LiveMask returns a NodeID-indexed bitmap of length MaxNodeID() where mask[i] is true iff NodeID i participates in at least one edge as source or destination.

On graphs constructed via a sharded Mapper, the NodeID space is sparse: MaxNodeID() rounds up to multiples driven by the shard count, so many indices are ghost slots with no incident edge. Algorithms that iterate the full [0, MaxNodeID()) range and treat every slot as a real vertex must filter through LiveMask to avoid O(MaxNodeID()) blow-up on small graphs.

Complexity: O(V + E). The returned slice is freshly allocated; the CSR's own state is not retained or cached.

func (*CSR[W]) LiveNodes

func (c *CSR[W]) LiveNodes() []graph.NodeID

LiveNodes returns the sorted slice of NodeIDs with at least one incident edge. The companion to CSR.LiveMask when callers need a compact enumeration rather than a bitmap.

Complexity: O(V + E). The returned slice is freshly allocated.

func (*CSR[W]) MaxNodeID

func (c *CSR[W]) MaxNodeID() graph.NodeID

MaxNodeID returns the smallest NodeID strictly greater than every NodeID used as a source in the snapshot. The vertices offsets array has length MaxNodeID()+1.

func (*CSR[W]) NeighboursByID

func (c *CSR[W]) NeighboursByID(src graph.NodeID) iter.Seq2[graph.NodeID, W]

NeighboursByID returns an iterator over the out-neighbours of src and the weight (if any) of each connecting edge. The iterator is backed by a slice owned by the CSR.

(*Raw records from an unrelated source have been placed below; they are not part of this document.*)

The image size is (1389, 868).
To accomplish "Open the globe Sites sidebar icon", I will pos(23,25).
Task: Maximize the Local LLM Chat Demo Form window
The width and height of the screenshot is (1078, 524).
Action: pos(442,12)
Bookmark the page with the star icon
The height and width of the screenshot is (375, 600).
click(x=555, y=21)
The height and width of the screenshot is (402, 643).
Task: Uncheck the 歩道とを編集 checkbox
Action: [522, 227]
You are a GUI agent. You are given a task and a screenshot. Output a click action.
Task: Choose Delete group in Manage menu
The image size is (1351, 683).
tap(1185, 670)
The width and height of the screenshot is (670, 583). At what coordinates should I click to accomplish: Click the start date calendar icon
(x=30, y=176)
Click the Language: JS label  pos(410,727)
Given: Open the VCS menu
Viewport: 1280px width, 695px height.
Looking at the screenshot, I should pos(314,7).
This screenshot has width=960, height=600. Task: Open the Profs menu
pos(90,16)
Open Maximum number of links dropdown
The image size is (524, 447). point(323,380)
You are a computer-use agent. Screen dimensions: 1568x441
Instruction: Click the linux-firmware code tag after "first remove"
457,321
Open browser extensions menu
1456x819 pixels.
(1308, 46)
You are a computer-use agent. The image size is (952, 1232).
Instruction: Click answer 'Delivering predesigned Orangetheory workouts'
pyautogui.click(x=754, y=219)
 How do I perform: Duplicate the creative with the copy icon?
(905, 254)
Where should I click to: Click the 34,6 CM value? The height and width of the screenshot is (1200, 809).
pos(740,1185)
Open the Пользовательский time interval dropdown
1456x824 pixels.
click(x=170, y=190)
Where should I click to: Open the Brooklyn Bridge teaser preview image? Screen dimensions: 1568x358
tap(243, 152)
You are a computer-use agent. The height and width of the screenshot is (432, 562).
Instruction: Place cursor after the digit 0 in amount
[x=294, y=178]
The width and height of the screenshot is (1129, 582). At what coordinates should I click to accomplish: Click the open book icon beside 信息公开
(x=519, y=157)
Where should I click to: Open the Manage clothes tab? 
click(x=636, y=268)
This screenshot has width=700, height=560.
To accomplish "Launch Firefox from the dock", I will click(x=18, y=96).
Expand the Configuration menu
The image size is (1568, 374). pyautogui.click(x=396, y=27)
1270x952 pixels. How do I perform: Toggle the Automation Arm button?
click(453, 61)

Allocation contract: the returned iter.Seq2 is allocation-free when used as a direct range expression at the call site ("for x, y := range g.NeighboursByID(src) { }"); the Go compiler inlines the closure in that case. Storing the iterator in a variable or passing it across function boundaries triggers closure heap-escape and one allocation per call. Hot paths in search/ deliberately bypass this method and read VerticesSlice() / EdgesSlice() directly to keep the inner loop allocation-free regardless of compiler decisions.

If src is outside the snapshot's NodeID range the iterator yields no values. The zero value of W is yielded for unweighted snapshots.

func (*CSR[W]) Order

func (c *CSR[W]) Order() uint64

Order returns the number of distinct nodes in the snapshot.

func (*CSR[W]) Size

func (c *CSR[W]) Size() uint64

Size returns the number of edges in the snapshot.

func (*CSR[W]) VerticesSlice

func (c *CSR[W]) VerticesSlice() []uint64

VerticesSlice returns the underlying offsets array. The slice must be treated as immutable.

func (*CSR[W]) WeightsSlice

func (c *CSR[W]) WeightsSlice() []W

WeightsSlice returns the underlying weights array, or nil if the snapshot is unweighted. The slice must be treated as immutable.